──────── Provided information
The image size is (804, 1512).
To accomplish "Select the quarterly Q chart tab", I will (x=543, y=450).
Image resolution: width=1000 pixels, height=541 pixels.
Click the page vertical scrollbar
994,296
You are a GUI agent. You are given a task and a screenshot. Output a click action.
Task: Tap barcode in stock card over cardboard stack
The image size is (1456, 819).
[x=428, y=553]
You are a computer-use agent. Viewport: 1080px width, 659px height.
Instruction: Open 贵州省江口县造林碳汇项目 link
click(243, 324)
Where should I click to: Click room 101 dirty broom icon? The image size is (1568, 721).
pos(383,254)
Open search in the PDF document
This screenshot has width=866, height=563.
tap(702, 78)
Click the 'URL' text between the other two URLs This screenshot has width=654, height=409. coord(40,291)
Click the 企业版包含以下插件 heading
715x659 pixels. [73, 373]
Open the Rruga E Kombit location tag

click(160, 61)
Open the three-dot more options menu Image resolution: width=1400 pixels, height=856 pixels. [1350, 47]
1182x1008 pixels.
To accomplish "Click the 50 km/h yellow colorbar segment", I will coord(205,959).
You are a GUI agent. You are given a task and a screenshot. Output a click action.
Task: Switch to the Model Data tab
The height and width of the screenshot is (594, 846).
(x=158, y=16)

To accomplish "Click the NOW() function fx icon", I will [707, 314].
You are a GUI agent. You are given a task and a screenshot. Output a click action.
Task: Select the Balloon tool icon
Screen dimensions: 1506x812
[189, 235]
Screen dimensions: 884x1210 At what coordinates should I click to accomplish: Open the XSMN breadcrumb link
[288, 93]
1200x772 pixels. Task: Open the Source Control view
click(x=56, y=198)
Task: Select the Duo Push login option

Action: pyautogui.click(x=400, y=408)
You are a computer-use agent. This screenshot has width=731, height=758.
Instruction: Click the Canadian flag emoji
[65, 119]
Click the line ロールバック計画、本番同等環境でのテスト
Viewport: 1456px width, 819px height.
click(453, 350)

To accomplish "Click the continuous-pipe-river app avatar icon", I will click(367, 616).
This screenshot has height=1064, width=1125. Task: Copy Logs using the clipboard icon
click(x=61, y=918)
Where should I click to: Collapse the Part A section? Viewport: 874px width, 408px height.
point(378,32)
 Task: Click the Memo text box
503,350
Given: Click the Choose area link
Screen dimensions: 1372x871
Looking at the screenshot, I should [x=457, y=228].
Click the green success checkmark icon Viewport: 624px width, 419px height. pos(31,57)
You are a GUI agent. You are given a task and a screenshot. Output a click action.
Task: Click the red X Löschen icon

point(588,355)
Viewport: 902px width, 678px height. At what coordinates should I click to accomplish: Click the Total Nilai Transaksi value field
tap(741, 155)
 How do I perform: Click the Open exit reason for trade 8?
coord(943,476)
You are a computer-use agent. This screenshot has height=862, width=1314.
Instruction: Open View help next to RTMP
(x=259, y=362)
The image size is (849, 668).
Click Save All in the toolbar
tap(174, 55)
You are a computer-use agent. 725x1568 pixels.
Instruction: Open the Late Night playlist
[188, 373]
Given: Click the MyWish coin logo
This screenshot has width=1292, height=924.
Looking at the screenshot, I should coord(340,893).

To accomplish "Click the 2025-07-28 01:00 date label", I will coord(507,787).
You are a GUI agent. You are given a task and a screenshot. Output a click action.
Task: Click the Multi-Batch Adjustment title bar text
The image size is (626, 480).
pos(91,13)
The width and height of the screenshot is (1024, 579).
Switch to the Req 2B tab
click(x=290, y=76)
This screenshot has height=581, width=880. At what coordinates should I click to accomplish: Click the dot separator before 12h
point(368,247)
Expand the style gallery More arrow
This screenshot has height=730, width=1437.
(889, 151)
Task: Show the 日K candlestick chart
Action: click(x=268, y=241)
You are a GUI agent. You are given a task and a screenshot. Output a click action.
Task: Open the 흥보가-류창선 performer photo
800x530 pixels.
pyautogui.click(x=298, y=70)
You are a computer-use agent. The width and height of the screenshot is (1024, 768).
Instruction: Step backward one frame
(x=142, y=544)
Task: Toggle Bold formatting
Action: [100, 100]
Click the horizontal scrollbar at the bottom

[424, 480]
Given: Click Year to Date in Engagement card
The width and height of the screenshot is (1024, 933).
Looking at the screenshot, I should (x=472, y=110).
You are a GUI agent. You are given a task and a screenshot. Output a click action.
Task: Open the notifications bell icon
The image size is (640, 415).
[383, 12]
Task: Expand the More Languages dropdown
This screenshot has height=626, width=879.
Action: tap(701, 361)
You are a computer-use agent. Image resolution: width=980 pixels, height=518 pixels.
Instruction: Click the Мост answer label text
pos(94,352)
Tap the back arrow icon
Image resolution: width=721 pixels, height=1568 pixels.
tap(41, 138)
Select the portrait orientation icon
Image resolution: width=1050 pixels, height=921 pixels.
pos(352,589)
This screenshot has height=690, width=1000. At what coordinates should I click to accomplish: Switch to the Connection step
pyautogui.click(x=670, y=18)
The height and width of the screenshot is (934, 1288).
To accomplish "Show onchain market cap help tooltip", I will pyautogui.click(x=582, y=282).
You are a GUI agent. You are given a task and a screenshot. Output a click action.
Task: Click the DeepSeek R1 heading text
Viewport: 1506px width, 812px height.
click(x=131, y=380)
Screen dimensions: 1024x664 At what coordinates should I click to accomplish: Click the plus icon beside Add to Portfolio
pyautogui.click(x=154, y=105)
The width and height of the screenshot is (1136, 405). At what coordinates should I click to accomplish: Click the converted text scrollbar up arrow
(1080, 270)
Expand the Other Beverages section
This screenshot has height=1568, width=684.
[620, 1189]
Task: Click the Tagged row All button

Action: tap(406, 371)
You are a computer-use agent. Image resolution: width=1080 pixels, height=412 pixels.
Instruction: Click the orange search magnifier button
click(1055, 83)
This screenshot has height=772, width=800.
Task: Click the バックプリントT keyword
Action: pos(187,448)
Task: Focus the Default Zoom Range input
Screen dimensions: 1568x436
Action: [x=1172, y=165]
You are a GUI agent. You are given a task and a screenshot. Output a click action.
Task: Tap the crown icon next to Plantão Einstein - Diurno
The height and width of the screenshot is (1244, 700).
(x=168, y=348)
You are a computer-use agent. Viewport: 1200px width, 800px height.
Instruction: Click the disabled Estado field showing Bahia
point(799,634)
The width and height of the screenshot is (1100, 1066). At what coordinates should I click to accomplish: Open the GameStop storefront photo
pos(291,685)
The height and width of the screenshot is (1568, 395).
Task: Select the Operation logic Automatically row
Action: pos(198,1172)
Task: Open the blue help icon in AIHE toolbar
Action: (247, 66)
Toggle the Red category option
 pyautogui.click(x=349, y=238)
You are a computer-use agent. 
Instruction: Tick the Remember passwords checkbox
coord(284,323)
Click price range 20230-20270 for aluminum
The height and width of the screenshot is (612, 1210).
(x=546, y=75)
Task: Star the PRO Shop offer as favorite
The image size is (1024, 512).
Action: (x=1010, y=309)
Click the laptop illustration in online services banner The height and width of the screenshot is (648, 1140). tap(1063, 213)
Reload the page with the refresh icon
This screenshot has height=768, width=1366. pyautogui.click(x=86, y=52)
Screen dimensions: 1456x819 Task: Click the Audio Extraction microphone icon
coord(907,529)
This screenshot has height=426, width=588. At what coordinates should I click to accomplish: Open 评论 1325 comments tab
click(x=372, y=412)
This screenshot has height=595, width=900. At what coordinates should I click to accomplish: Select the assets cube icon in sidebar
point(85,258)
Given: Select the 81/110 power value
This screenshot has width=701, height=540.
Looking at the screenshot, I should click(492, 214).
────────────────
Please copy out the material from the line with "Given: Click the Choose area link" to the line with "click(x=290, y=76)", swapping "Instruction" for "Command" and leaving everything else untouched.

Given: Click the Choose area link
Screen dimensions: 1372x871
Looking at the screenshot, I should [x=457, y=228].
Click the green success checkmark icon Viewport: 624px width, 419px height. pos(31,57)
You are a GUI agent. You are given a task and a screenshot. Output a click action.
Task: Click the red X Löschen icon

point(588,355)
Viewport: 902px width, 678px height. At what coordinates should I click to accomplish: Click the Total Nilai Transaksi value field
tap(741, 155)
 How do I perform: Click the Open exit reason for trade 8?
coord(943,476)
You are a computer-use agent. This screenshot has height=862, width=1314.
Command: Open View help next to RTMP
(x=259, y=362)
The image size is (849, 668).
Click Save All in the toolbar
tap(174, 55)
You are a computer-use agent. 725x1568 pixels.
Command: Open the Late Night playlist
[188, 373]
Given: Click the MyWish coin logo
This screenshot has width=1292, height=924.
Looking at the screenshot, I should coord(340,893).

To accomplish "Click the 2025-07-28 01:00 date label", I will coord(507,787).
You are a GUI agent. You are given a task and a screenshot. Output a click action.
Task: Click the Multi-Batch Adjustment title bar text
The image size is (626, 480).
pos(91,13)
The width and height of the screenshot is (1024, 579).
Switch to the Req 2B tab
click(x=290, y=76)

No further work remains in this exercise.